LISTED ENTRIES:
BEGIN
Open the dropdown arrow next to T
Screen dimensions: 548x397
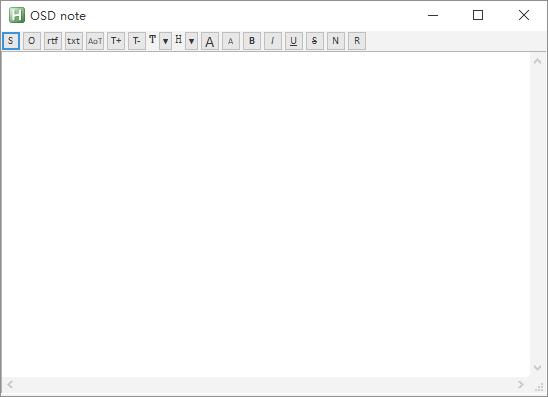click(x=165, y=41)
END
BEGIN
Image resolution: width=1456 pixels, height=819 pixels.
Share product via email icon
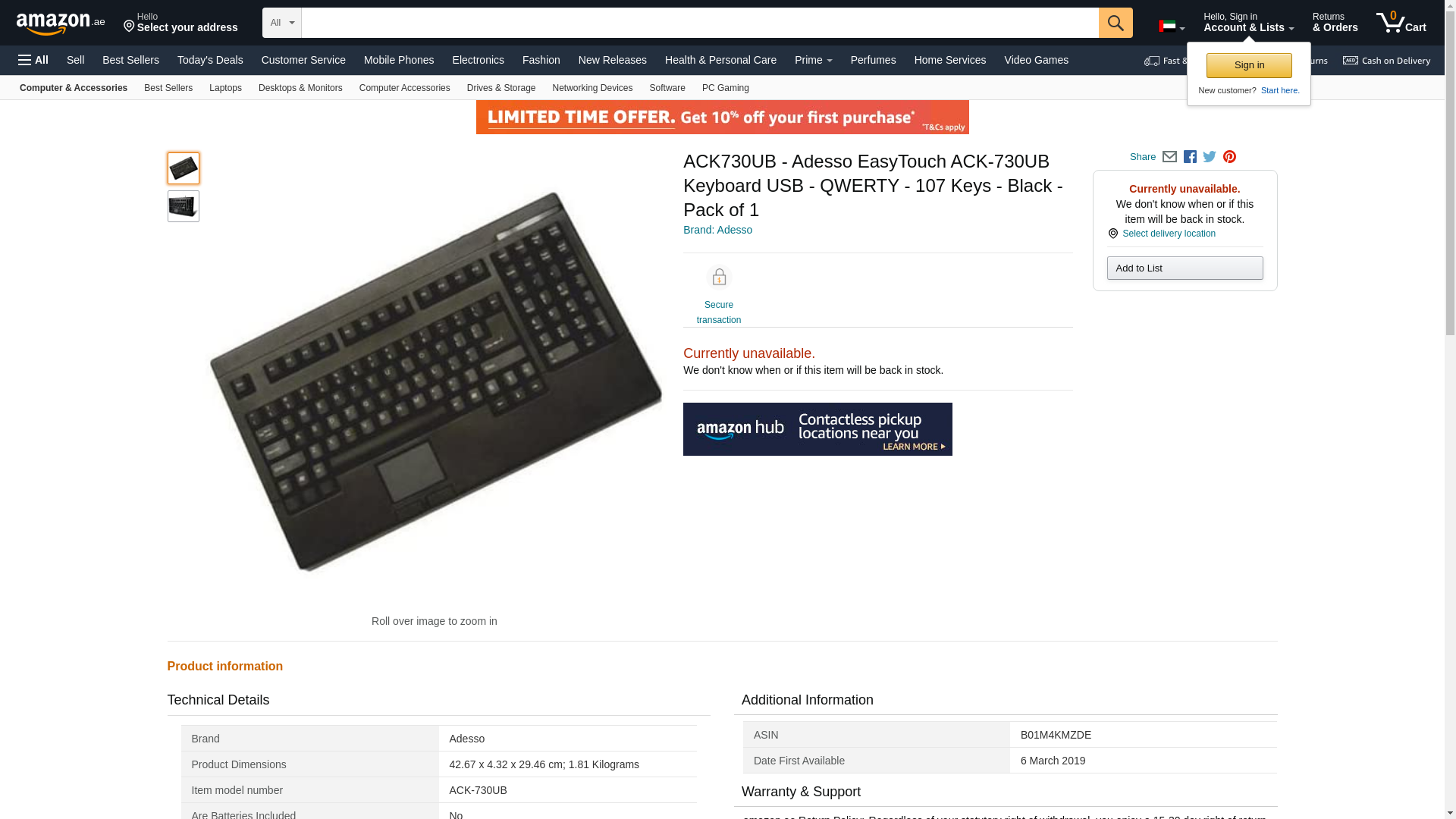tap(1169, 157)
END
BEGIN
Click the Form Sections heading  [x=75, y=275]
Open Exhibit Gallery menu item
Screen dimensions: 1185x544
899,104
END
EXERCISE OBJECTIVE:
Find how many lines of the entries contain "Open". Respond with the number only.

ANSWER BELOW:
2